Sobre a emigração dos jovens nos últimos dois anos, 27% dos entrevistados pela AS considera que houve uma emigração em massa e a maioria, cerca de 67%, considera que a saída por parte dos jovens é benéfica para os países da Europa e para os EUA.
Já o Governo considera que a atual emigração em massa de jovens é benéfica para Cabo Verde, uma vez que – citando de memória – os emigrantes nacionais adquirem mais conhecimentos, enviam dinheiro aos seus familiares residentes no país, além de serem potenciais investidores, pelo que estando aqui no país ou lá fora significa praticamente a mesma coisa. Deixa-se ainda a ideia de que o país talvez ganhe mais com a emigração do que ter os jovens qualificados a residir e a trabalhar no país.

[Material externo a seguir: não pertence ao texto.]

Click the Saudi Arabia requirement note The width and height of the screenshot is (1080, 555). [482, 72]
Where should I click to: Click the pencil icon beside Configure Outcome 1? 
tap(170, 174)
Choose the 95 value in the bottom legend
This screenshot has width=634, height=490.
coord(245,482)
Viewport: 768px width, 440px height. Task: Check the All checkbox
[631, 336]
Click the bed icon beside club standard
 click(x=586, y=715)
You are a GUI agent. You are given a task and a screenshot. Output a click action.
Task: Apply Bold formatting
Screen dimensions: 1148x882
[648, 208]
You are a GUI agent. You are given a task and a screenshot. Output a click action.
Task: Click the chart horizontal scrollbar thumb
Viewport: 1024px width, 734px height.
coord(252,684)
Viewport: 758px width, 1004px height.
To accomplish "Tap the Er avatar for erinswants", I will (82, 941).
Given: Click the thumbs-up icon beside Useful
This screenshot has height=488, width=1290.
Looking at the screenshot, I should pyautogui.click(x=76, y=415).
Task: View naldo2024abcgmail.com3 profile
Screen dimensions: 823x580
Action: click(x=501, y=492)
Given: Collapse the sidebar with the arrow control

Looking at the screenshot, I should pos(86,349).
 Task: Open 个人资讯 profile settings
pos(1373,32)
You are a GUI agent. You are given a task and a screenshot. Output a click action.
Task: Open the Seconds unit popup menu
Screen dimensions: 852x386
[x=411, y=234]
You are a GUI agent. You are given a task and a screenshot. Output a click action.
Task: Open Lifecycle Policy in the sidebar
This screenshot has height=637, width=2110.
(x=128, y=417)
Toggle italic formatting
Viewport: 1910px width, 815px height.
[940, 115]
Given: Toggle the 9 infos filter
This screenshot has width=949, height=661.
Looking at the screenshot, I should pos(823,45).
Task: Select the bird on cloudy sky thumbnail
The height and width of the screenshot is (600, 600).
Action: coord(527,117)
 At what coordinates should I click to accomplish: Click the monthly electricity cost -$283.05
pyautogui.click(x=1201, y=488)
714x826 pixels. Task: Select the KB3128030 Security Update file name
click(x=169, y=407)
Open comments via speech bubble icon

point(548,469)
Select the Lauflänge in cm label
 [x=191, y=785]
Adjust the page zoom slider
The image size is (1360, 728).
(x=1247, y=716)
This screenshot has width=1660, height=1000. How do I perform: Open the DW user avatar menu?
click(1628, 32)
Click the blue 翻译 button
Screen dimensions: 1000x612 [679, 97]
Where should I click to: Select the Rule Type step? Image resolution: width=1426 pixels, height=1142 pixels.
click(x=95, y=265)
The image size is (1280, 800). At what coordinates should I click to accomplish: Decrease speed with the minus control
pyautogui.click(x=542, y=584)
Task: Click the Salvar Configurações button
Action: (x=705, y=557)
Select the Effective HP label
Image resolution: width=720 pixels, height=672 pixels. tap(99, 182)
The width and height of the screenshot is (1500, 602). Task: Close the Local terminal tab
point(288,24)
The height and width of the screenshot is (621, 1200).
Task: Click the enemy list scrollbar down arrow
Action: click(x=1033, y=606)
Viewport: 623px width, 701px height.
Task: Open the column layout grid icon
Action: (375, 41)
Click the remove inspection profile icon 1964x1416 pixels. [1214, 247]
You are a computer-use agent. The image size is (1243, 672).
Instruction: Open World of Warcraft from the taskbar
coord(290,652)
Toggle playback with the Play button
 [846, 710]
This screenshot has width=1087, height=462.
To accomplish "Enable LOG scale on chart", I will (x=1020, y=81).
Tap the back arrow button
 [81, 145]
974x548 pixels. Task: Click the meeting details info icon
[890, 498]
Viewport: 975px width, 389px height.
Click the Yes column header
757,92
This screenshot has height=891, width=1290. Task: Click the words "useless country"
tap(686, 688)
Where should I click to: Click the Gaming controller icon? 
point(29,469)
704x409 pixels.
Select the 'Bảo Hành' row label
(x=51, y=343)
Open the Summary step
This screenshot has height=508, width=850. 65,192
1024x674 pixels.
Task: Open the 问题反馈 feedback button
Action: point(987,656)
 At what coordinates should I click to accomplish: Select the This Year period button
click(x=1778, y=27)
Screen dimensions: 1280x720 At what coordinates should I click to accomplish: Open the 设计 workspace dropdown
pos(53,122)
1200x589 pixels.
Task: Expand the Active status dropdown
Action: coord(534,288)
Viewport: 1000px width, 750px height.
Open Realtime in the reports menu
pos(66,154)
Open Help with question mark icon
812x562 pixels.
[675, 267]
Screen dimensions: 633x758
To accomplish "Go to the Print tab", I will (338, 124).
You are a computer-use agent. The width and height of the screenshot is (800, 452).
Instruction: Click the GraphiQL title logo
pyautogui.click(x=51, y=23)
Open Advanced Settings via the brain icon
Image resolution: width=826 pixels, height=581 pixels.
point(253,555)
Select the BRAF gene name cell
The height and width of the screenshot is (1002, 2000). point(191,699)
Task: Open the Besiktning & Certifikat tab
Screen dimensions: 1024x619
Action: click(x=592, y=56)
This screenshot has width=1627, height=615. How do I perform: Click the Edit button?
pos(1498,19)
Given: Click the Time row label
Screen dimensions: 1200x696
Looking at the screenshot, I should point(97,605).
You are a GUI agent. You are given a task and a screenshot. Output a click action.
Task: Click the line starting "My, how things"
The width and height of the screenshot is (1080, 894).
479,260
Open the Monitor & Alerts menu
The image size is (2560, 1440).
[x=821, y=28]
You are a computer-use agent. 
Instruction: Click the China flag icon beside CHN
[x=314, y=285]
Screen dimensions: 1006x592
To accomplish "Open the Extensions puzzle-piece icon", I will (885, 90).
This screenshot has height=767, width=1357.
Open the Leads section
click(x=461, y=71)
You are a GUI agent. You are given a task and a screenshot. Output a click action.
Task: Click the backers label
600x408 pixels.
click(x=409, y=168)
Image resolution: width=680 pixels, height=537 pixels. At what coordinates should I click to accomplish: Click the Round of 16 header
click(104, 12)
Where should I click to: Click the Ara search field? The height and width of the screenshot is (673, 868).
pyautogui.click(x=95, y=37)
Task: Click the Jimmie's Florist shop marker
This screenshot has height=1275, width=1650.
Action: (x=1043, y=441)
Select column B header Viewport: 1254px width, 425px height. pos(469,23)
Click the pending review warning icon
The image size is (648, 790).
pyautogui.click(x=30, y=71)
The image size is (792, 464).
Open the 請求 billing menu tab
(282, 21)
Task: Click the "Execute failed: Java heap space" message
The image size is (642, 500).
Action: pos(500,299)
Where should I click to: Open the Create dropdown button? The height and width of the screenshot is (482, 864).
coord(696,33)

Ora, se é verdade que a emigração constitui uma das fontes de recursos externos mais importantes para Cabo Verde, representando em média mais de 15% do PIB e mais de 30% das reservas externas do país, não é menos verdade que a emigração, sobretudo de jovens e de profissionais qualificados, constituí um fenómeno conhecido como “fuga de cérebros”, que é apontado em estudos técnicos como um dos principais entraves ao desenvolvimento dos países de origem dessas pessoas. Ciente disso, o Governo de Portugal, por exemplo, procura travar a evasão de talento com medidas que visam reduzir a emigração dos jovens portugueses qualificados, o que significa que, contrariamente ao Governo cabo-verdiano, não é indiferente e tampouco vê com bons olhos a saída para o exterior dos seus profissionais.
É que, de um modo geral, a população emigrante tem uma preponderância de jovens ativos e qualificados, o que traz consequências para o desenvolvimento socioeconómico de qualquer país, nomeadamente por três motivos:
Primeiro, porque a saída de jovens para o estrangeiro afeta a força laboral do país, provocando a falta de mão-de-obra na economia. Segundo, a fuga dessa população ativa representa uma redução da receita fiscal e do consumo, o que impacta negativamente o Orçamento do Estado, a sustentabilidade da segurança social e a dimensão do mercado interno. E, terceiro, faz-se um investimento na formação dos jovens, que depois não têm o devido reconhecimento na sociedade cabo-verdiana e acabam por emigrar. Isto é, não há o devido retorno para o desenvolvimento do país, a não ser as eventuais remessas que alguns deles possam enviar.
Assim sendo, é algo “kafkiano” o Governo pensar que a emigração em massa de jovens é benéfica para Cabo Verde, porque não o é. Será que alguma alma piedosa consegue explicar esta verdade de “La Palisse” aos nossos iluminados governantes?